On Saturday 25th July 2020, the Government announced that anyone arriving from Spain from 26th July (the next day) onwards would have to undergo a 14 day quarantine period following their arrival.
As you can imagine, many people were not happy with this announcement, as this would make a return to work not possible unless they can work from home. One of the major talking points is that these workers will not be eligible for SSP (Statutory Sick Pay).
With this latest announcement, employers will now have to put in place procedures for dealing with any employees returning to the UK from abroad.
While COVID-19 seems to be the only topic at hand currently, this information is absolutely essential for employers.
According to the recent announcement by the UK Government, anyone returning from mainland Spain, the Balearic Islands and the Canary Islands will need to self-isolate for 2 weeks.
This decision is said to impact around 1.2 million UK residents in August alone, with the majority not being able to rely on statutory excuses to forego the quarantine period.
Many holidaymakers were frustrated at this sudden announcement, but it is being implemented as a way to protect people in response to a spike in coronavirus cases.
There is also a full list of workers that do not need to isolate that you can find here.
In these cases, employees who are not required to self-isolate will need to present a letter from their employer when returning to the UK, detailing their specialist work and contact details.

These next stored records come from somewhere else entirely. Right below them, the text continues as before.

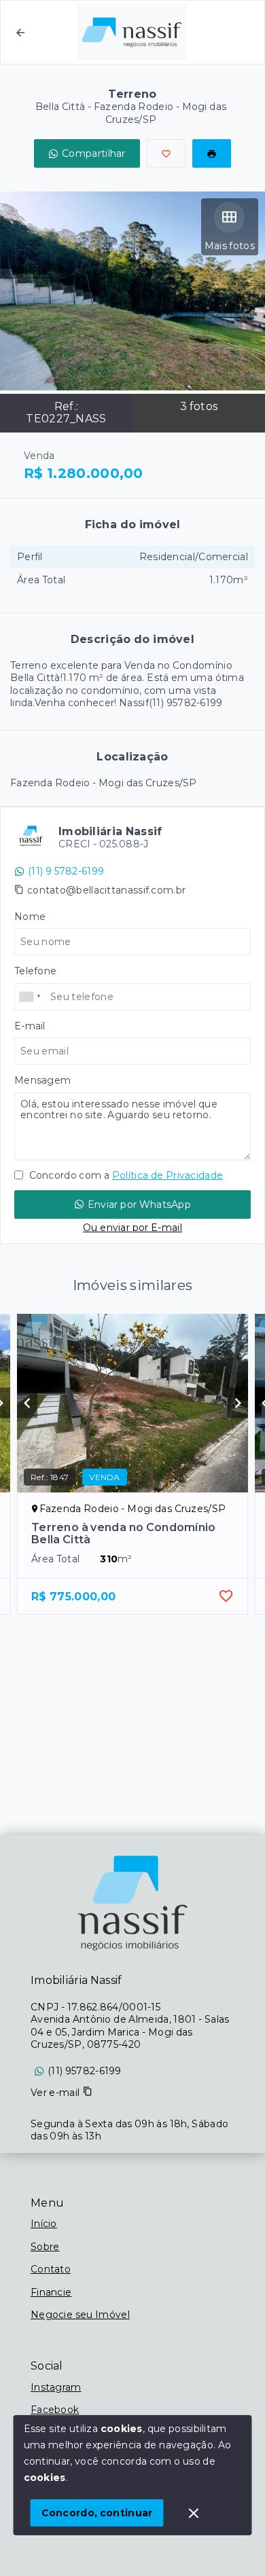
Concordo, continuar (97, 2513)
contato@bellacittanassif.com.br (106, 890)
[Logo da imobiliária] (132, 1903)
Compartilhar (94, 153)
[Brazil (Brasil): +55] (30, 997)
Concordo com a (124, 1175)
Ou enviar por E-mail (132, 1227)
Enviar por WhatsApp (139, 1204)
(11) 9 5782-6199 (66, 871)
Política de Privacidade (167, 1175)
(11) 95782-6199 (85, 2071)
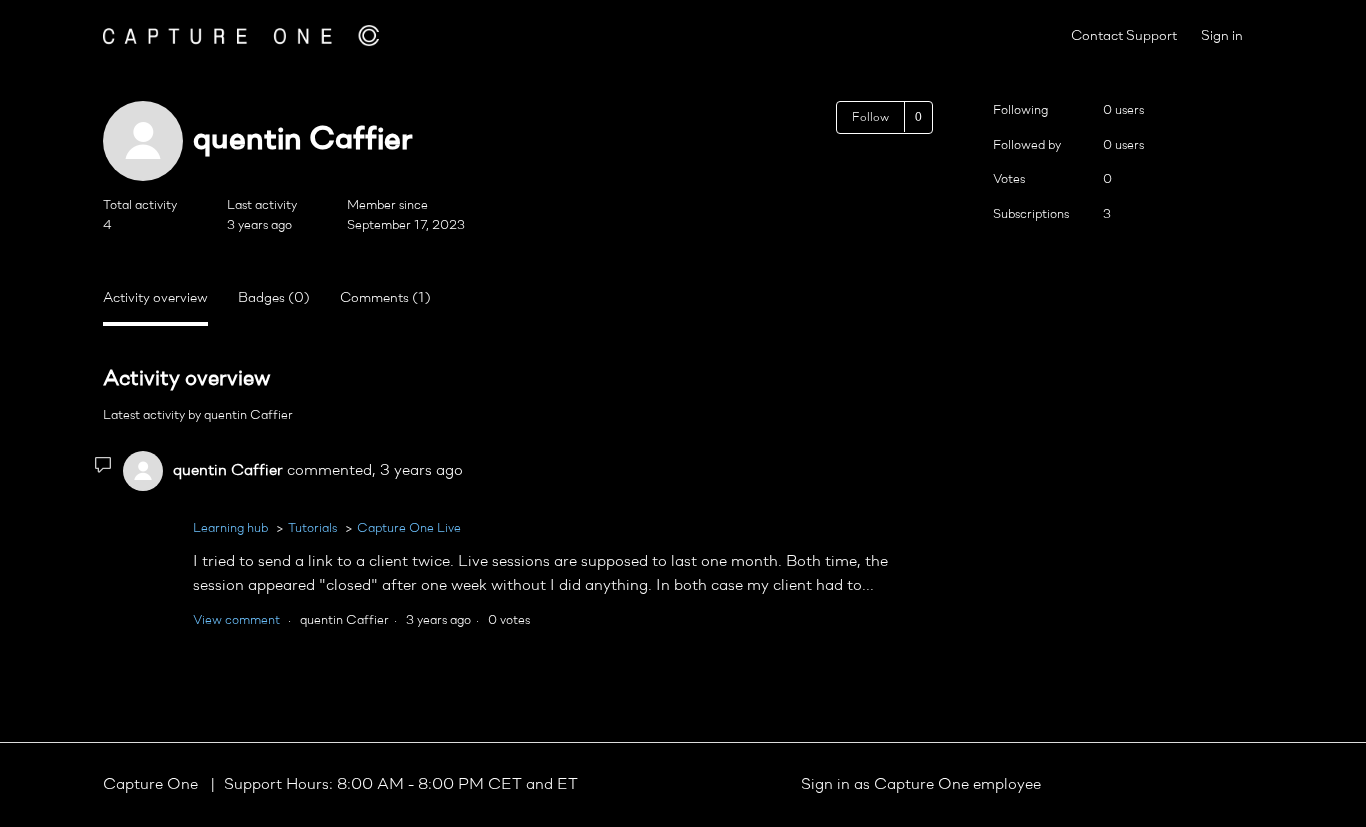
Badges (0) (274, 298)
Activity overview (155, 298)
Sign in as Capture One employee (921, 785)
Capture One (152, 785)
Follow (870, 118)
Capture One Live (409, 528)
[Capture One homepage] (241, 35)
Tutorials (312, 528)
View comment (236, 620)
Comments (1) (385, 298)
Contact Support (1124, 36)
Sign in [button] (1222, 36)
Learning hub (230, 528)
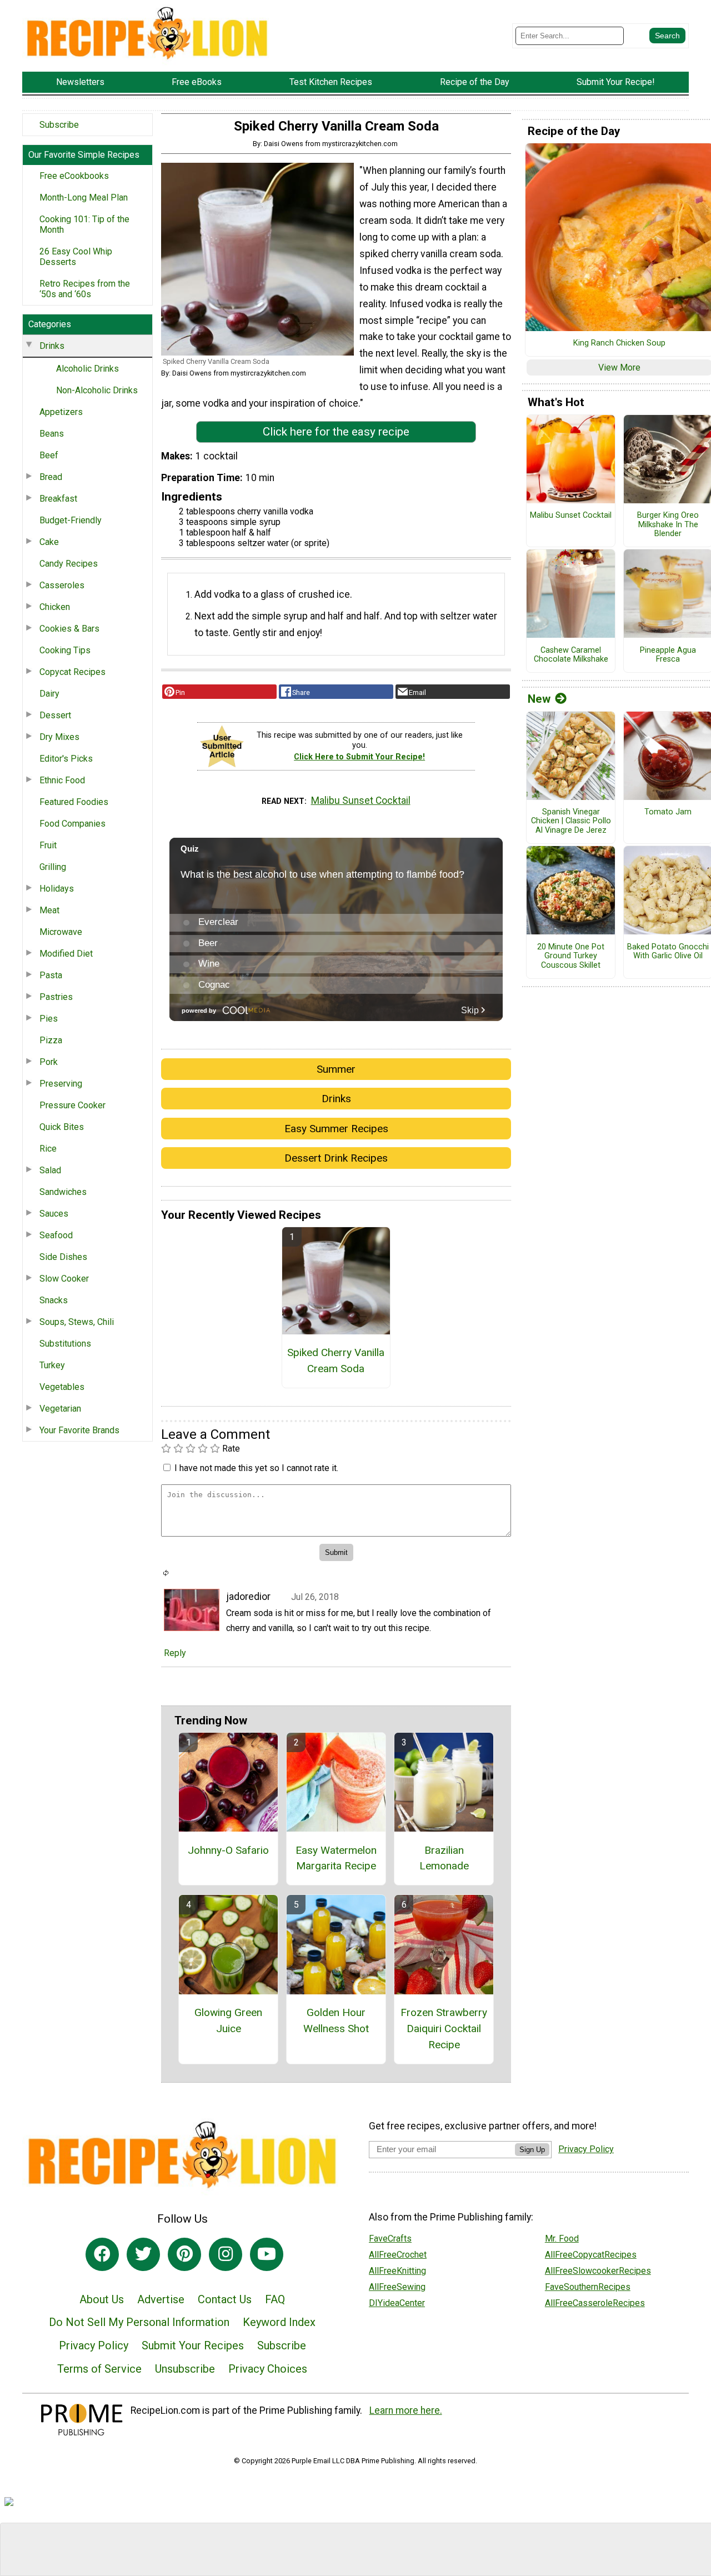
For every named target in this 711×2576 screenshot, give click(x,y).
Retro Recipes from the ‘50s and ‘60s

If an employee is unable to work from home, they are not required to return to work and should not be encouraged to break the quarantine rules.
Employees who breach quarantine can be subject to a £1,000 fine, with additional breaches leading to fines of up to £3,200.
Asking employees to go against the quarantine rules is technically a criminal offence, so should be avoided at all costs. Where possible, all employees should be advised to work from home and procedures should be put in place to allow remote working.
If working remotely is out of the question, then it is down to the employer to decide how to handle the 2 week absence.
If an employee is under quarantine, there is no entitlement or eligibility to receive Statutory Sick Pay.
As employees are not technically taking time off work due to illness, they do not qualify to receive any sort of sick pay during this period, despite the rule being placed on them by the Government.
If an employee were to test positive for coronavirus (COVID-19) during quarantine, they would be entitled to receive SSP from the first day of infection. If the employee had other symptoms and felt unwell, they would be able to claim SSP after the usual 4 days.
Once a COVID-19 test comes back positive, employees will have to complete 7 days of self-isolation or finish the 14 day quarantine period, whichever is longer.
Even if a test comes back negative, employees will still need to finish the 2 weeks of quarantine after travelling, regardless of diagnosis.
If employees are unable to work from home, they may request to use any remaining holidays to cover the quarantine period if they have a sufficient amount.
Employers also have the power to allow employees to take days from their 2021 holiday allowance, as long as they do not fall foul of the statutory holiday requirements for each leave year. However, this is not mandatory and is up to the discretion of the employer.
If an employee is unable to work from home and does not have enough holidays to cover the 14 day period, then the absence should be treated as unpaid leave.
While employers have been asked to be flexible in this situation, there is nothing that legally entitles an employee to receive full pay whilst in quarantine.
While the Government has said that employees should not be penalised for going into self-isolation following a return to the UK, there is an argument for potential disciplinary actions.
If an employee has chosen to go on holiday after being advised not to by the employer and that trip results in a 2 week quarantine period, the employer has the option to take disciplinary action against the employee.
However, employers should be careful when handling disciplinary actions/potential dismissal as clearly stated travel/holiday policies will be needed in order to fairly proceed.
Going forward, all employers need to have policies in place to deal with employee holidays that may result in quarantine if they are traveling abroad.
It also needs to state the proceedings during the quarantine period, and the details of the type of leave given. For example, if they will be required to taken it as holiday leave or if they face any disciplinary actions.
We also recommend confirming any pre-booked holidays with employees and inform staff of any potential issues with booking time abroad in the near future.